In 2×Tg-AD mice, only CCL22 showed significant elevation compared to non-Tg controls (2.05 ± 0.29 vs. 1.85 ± 0.16 ng/mL, p < 0.05; Figure 2D). No significant alterations were detected in the remaining 15 chemokines (CCL1, CCL2, CCL3, CCL4, CCL7, CCL12, CCL19, CCL20, CXCL1, CXCL5, CXCL10, CXCL11, CXCL13, CXCL16, CX3CL1).

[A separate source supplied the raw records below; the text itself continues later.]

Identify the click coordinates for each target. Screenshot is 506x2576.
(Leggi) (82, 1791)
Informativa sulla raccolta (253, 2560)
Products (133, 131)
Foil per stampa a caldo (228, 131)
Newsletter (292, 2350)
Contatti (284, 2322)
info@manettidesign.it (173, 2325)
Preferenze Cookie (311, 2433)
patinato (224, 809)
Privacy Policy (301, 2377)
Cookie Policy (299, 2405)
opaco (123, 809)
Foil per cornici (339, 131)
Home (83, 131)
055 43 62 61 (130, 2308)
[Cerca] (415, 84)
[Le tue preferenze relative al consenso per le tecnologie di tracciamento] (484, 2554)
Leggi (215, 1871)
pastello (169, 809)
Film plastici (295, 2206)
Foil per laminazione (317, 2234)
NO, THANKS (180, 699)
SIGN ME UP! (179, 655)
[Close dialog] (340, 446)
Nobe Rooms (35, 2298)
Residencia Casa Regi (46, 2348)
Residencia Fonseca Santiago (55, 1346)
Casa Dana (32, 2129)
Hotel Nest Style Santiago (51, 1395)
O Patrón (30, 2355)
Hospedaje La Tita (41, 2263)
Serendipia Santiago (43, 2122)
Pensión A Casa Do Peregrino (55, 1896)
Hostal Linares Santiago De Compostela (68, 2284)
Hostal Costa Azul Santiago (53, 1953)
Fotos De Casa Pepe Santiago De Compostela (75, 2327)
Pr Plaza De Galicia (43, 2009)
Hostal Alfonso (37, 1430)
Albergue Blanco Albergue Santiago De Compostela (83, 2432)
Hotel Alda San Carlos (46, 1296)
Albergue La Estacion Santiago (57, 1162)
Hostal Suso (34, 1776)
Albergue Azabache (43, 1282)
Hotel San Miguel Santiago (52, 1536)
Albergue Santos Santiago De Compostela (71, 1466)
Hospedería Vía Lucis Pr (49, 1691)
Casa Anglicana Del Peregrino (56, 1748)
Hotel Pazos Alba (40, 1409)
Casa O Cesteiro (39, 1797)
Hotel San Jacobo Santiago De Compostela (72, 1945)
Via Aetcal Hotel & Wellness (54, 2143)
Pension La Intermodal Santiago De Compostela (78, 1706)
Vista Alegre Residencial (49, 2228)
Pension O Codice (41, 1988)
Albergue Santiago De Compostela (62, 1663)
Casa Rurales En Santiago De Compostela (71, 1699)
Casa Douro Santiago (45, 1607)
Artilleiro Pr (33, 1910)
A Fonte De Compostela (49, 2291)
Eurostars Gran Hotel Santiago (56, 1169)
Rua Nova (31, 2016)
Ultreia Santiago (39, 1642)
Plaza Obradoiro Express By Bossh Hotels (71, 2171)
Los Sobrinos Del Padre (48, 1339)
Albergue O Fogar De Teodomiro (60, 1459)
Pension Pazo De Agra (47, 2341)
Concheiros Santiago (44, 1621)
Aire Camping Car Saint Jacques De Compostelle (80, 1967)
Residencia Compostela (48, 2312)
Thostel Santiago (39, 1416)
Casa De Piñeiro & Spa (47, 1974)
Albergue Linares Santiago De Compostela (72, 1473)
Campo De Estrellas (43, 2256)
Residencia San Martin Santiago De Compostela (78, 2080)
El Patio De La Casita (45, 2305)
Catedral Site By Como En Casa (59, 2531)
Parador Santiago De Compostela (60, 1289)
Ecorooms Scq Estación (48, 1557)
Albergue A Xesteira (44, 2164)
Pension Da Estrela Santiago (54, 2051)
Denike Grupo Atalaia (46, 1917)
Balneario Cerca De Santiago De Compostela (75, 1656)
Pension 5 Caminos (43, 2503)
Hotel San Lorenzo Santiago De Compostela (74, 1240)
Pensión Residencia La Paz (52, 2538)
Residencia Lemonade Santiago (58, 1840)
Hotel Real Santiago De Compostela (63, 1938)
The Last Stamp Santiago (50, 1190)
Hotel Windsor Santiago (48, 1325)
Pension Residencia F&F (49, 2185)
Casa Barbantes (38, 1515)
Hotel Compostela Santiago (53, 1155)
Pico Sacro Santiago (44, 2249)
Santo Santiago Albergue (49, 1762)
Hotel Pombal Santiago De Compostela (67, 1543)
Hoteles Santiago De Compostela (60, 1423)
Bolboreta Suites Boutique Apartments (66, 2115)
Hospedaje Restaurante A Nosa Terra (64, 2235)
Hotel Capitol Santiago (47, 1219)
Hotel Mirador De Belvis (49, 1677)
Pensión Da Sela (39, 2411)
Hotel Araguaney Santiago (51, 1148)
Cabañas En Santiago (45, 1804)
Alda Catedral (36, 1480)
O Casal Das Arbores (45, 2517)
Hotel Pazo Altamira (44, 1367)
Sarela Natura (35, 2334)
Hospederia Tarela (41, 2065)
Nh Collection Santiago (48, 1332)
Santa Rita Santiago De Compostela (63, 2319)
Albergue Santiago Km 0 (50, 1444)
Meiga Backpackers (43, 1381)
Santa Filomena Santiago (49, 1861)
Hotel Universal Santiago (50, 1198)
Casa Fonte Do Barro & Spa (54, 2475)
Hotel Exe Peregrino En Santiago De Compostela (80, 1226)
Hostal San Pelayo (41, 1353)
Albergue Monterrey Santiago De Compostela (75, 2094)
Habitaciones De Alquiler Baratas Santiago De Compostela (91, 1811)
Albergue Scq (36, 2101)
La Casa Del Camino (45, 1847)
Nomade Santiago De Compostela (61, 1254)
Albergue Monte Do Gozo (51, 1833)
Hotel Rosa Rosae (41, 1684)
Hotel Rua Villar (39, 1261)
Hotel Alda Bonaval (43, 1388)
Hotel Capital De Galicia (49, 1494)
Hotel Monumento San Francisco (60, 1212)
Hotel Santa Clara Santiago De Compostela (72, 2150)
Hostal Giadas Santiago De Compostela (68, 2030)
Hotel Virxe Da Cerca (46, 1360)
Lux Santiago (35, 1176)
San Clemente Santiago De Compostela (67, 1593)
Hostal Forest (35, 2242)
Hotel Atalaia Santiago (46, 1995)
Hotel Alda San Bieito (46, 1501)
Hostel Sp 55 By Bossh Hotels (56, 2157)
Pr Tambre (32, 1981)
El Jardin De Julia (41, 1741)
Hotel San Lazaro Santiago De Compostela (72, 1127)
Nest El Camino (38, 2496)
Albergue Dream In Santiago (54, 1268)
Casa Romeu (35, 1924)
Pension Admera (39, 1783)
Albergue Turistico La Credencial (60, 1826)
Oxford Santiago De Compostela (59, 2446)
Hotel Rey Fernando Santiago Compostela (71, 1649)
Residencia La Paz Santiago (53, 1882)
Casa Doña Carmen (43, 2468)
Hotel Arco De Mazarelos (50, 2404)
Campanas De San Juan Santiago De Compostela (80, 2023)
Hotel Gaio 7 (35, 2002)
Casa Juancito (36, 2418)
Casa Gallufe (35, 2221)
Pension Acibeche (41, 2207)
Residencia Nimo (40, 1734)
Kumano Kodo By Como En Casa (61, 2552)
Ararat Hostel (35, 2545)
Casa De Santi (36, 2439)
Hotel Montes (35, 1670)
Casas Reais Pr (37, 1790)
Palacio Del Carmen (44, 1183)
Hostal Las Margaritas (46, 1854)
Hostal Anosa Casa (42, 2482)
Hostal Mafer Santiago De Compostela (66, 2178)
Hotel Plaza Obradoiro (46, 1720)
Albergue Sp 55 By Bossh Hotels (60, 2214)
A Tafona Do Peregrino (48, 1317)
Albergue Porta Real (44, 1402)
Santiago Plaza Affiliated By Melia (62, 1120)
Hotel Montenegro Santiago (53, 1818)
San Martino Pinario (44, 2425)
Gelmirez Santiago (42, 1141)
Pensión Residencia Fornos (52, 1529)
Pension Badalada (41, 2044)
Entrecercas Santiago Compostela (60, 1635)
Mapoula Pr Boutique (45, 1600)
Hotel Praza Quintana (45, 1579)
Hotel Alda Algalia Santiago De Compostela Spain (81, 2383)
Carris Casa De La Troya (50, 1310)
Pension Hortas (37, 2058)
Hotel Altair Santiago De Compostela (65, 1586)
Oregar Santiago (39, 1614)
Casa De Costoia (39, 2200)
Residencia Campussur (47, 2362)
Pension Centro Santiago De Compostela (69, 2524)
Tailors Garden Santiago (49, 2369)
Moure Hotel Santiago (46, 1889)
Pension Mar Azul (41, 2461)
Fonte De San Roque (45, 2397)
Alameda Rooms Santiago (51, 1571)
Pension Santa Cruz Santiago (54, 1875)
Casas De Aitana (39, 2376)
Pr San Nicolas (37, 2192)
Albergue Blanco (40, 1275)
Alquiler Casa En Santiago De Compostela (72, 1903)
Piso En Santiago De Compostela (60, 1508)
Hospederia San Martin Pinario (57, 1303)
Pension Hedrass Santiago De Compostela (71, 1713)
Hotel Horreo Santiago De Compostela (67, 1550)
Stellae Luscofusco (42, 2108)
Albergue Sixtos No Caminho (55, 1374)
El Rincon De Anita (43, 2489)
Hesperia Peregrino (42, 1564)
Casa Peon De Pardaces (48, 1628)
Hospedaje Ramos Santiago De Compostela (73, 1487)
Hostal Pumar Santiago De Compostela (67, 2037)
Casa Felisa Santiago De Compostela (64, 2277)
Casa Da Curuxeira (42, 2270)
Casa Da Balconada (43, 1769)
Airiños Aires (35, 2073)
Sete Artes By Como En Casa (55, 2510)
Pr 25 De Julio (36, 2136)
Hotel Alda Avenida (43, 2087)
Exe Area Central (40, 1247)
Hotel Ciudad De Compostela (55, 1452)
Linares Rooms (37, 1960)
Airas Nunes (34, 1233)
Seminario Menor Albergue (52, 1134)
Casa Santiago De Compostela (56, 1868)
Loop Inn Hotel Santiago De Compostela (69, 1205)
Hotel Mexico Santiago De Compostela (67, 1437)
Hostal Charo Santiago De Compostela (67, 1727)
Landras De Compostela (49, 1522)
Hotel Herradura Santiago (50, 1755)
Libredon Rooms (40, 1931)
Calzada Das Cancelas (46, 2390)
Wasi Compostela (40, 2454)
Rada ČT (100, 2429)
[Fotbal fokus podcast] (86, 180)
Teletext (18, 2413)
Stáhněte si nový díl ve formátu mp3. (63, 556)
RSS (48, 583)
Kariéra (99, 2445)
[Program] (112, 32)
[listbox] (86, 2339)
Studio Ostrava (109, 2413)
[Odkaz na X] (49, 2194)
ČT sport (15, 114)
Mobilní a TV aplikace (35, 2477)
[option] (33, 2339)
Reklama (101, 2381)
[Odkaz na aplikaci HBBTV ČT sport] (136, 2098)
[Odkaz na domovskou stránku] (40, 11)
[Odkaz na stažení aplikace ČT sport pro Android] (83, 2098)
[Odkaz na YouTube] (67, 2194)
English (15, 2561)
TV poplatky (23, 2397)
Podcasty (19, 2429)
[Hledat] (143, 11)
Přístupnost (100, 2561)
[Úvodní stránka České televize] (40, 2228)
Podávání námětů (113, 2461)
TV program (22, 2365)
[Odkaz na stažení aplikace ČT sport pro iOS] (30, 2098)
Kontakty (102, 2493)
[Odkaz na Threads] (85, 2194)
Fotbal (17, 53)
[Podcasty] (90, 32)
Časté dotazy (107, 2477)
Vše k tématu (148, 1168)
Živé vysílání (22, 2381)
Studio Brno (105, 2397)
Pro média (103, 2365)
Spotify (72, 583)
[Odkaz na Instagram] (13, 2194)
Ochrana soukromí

Hippocampal chemokine dysregulation in AD transgenic models

Hippocampal chemokine profiling demonstrated genotype-dependent expression patterns (Figures 3 and 4), with three principal observations: (1) A 3×Tg-AD-specific elevation was observed for CXCL16, showing ≈1.5-fold higher levels versus 2×Tg-AD mice (15.33 ± 0.86 vs. 10.48 ± 1.44 pg/µg, +46%, RoM = 1.46, 95% CI = 1.09–1.96, p < 0.05; Figure 4D). (2) Marked increases in 2×Tg-AD mice were detected versus both transgenic and non-Tg controls: CCL3 increased by + 191% versus 3×Tg-AD (RoM = 2.91, 95% CI = 1.91-4.42, p < 0.001; Figure 4A) and +306% versus non-Tg (RoM = 4.06, 95% CI = 2.65-6.21, p < 0.001); CCL12 rose by + 140% versus 3×Tg-AD (RoM = 2.4, 95% CI = 1.68-3.43, p < 0.01; Figure 4B) and +79% versus non-Tg (RoM = 1.79, 95% CI = 1.16-2.74, p < 0.05). (3) In contrast, CCL17 exhibited 34% suppression in 2×Tg-AD versus non-Tg mice (RoM = 0.66, 95% CI = 0.46–0.96, p < 0.05; Figure 4C). Notably, the remaining 18 hippocampal chemokines showed no significant alterations across comparison groups (Figure 3).

Figure 3.

Differential expression of hippocampal chemokines across 3×Tg-AD, 2×Tg-AD, and non-Tg mice.

Figure 4.

Hippocampal chemokine levels (CCL3, CCL12, CCL17, CXCL16) in 3×Tg-AD, 2×Tg-AD, and non-Tg mice. Hippocampal chemokine dynamics with divergent trends: 3×Tg-AD-specific CXCL16 elevation (+46%, p = 0.013 vs. 2×Tg-AD); 2×Tg-AD-specific upregulation of CCL3 (+191% vs. 3×Tg-AD, p = 0.0043; +306% vs. non-Tg, p = 0.0004) and CCL12 (+140% vs. 3×Tg-AD, p = 0.006); CCL17 suppression in 2×Tg-AD (−34% vs. non-Tg, p = 0.041).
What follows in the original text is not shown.